**The problem:**
Return all lines of the listing below that carry the word "copy".

**Records to process:**
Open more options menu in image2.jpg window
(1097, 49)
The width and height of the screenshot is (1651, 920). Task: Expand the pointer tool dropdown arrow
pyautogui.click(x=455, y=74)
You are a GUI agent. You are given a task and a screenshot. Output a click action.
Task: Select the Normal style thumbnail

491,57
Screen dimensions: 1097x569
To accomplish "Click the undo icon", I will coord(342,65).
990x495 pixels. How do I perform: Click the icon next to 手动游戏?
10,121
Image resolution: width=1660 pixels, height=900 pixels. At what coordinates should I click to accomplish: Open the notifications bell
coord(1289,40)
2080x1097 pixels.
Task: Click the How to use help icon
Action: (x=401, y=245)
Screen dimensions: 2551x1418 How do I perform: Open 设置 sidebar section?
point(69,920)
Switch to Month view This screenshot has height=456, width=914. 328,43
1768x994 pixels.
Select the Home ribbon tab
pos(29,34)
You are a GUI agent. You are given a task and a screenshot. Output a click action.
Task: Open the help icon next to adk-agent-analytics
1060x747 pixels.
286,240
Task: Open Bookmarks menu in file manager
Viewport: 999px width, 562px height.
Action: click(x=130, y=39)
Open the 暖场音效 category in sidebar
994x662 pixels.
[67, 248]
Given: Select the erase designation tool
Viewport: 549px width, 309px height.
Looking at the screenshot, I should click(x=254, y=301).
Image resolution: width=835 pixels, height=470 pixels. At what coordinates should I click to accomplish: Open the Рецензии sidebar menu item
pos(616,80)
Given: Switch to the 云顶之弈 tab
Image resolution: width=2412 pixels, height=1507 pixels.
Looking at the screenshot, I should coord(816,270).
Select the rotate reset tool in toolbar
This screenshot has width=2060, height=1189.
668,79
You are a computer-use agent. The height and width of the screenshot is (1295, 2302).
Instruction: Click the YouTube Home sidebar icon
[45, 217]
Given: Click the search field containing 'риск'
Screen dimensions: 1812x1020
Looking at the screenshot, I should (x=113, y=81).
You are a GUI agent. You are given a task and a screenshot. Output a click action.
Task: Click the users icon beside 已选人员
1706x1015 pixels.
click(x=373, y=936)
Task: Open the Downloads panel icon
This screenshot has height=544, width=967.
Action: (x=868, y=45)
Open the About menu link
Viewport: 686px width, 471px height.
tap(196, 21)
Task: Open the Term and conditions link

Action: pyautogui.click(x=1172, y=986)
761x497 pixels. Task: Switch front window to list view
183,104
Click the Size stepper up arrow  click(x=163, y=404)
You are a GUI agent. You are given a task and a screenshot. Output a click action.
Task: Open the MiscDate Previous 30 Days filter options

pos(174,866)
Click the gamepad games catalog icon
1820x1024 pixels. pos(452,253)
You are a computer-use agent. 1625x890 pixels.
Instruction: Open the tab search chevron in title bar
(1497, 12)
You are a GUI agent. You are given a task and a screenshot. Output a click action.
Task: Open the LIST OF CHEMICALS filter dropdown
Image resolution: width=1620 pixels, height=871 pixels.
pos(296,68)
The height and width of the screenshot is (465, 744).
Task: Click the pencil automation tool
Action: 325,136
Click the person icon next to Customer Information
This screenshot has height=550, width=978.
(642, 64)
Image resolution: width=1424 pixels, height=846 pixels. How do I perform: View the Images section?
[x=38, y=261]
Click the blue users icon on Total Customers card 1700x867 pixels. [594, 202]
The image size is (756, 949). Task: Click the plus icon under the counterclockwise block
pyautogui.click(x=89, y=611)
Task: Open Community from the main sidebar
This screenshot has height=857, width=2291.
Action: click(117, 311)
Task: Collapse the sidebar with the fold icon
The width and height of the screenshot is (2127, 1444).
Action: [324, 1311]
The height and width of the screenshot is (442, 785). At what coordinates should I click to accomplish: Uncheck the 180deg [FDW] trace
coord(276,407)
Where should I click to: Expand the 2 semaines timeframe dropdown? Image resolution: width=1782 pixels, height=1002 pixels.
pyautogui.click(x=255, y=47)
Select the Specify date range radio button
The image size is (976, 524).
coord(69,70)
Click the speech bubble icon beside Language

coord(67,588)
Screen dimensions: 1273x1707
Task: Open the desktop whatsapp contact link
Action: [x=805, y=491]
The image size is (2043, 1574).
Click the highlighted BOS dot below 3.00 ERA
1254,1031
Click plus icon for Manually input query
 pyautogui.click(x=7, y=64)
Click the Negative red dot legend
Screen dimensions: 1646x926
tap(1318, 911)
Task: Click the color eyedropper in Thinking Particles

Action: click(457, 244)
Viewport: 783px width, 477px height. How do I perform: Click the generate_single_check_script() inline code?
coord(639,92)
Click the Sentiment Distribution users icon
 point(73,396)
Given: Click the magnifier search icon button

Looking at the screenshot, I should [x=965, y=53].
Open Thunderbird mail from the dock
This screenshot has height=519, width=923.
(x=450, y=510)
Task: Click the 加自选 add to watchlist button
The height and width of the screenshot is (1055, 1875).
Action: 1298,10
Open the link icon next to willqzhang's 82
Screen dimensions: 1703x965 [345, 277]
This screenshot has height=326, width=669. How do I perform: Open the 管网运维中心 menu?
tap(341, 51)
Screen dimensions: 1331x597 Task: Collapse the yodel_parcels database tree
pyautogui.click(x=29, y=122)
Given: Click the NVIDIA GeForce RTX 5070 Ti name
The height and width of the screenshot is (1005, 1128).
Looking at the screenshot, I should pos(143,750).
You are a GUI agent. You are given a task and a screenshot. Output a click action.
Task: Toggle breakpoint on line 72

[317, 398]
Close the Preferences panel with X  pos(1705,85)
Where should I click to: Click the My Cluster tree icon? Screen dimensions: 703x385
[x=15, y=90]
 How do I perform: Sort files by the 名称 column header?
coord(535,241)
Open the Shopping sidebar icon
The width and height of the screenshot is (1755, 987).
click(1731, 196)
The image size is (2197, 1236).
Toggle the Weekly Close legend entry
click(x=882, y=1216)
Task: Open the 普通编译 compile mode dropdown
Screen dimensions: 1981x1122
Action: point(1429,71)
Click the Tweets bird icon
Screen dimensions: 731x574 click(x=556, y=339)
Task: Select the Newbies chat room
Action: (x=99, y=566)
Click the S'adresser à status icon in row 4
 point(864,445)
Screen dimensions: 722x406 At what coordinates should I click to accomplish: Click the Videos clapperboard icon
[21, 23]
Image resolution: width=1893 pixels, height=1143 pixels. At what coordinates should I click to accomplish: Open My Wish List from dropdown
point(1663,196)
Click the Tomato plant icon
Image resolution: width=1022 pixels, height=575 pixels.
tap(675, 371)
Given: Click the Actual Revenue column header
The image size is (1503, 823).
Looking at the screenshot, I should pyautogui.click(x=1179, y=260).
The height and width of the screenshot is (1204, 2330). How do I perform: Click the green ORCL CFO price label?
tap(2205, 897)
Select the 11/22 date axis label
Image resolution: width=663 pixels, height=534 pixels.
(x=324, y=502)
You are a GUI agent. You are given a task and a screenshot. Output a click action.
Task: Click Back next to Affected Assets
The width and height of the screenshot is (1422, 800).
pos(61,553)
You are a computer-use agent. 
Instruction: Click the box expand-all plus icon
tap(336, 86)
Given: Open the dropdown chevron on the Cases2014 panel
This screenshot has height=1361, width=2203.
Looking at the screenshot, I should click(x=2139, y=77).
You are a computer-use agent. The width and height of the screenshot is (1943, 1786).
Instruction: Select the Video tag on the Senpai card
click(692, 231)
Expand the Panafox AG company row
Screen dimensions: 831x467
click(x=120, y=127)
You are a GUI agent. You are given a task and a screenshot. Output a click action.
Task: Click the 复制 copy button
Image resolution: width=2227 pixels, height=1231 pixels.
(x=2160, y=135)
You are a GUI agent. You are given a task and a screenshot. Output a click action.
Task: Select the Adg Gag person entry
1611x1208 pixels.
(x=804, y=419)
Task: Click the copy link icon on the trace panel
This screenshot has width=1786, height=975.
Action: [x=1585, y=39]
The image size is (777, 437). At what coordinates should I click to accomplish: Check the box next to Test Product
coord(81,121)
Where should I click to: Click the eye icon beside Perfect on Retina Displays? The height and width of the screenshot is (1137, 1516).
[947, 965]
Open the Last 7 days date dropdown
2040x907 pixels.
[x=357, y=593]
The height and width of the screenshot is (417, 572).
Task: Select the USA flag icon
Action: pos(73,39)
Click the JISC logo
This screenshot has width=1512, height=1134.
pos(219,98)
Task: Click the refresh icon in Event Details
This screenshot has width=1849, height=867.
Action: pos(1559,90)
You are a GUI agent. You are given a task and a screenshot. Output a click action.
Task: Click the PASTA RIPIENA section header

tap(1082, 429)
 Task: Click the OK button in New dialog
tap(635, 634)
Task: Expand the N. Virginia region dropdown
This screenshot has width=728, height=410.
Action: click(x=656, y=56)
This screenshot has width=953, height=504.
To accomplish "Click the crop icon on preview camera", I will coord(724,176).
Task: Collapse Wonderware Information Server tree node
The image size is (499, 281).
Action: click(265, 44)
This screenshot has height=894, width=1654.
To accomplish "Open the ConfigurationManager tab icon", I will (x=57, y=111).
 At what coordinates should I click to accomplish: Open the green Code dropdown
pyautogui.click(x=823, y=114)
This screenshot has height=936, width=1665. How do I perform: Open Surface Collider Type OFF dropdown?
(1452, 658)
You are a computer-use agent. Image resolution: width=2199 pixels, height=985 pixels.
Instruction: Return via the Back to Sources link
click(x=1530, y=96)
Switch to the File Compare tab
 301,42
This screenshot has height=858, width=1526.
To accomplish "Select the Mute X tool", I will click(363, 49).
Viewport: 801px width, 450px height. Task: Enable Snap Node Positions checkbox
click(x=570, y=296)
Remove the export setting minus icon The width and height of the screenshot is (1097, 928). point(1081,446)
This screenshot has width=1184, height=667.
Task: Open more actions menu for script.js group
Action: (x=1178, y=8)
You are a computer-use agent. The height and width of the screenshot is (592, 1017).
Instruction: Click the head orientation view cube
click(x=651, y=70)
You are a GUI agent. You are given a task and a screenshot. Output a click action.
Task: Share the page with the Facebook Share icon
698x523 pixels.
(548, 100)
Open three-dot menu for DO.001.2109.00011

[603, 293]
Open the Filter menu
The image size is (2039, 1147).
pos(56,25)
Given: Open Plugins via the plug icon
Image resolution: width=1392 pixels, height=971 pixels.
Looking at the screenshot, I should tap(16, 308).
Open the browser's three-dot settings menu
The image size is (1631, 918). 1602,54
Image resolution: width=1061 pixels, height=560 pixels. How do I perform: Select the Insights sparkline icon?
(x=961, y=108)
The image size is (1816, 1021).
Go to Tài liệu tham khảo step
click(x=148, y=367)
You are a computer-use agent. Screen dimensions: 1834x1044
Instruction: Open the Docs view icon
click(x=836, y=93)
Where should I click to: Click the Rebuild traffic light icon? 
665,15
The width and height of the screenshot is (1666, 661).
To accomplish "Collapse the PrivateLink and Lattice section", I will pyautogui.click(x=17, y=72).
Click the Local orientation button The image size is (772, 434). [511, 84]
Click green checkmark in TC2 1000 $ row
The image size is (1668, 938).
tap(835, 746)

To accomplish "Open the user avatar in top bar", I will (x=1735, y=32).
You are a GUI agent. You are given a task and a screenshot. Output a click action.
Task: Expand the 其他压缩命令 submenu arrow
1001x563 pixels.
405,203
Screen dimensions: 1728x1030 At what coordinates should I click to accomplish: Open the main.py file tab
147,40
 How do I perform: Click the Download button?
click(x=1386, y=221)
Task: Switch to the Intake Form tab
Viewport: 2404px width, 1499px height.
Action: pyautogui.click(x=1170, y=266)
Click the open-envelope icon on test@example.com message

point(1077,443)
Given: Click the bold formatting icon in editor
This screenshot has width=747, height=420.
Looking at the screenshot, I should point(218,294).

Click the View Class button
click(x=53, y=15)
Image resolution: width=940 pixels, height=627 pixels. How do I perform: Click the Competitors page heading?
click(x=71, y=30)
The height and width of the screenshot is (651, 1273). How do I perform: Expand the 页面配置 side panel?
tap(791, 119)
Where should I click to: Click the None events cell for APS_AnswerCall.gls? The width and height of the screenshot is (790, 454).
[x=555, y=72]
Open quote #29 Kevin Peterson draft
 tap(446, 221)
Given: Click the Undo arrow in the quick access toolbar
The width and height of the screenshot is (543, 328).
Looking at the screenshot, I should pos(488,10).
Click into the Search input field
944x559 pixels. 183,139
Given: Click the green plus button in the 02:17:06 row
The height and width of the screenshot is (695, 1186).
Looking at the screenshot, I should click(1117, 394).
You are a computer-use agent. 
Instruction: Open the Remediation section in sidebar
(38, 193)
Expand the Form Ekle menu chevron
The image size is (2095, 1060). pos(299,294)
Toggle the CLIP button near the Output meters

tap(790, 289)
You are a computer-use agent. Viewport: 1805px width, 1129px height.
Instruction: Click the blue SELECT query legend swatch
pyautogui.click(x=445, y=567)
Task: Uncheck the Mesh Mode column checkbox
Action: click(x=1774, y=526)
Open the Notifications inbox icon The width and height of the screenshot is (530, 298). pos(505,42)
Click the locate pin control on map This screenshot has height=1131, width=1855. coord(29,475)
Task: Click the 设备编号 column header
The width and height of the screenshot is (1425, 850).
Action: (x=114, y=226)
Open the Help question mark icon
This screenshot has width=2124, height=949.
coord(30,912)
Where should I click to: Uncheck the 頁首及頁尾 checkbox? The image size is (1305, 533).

**Solution below:**
Task: Click the 复制 copy button
Task: Click the copy link icon on the trace panel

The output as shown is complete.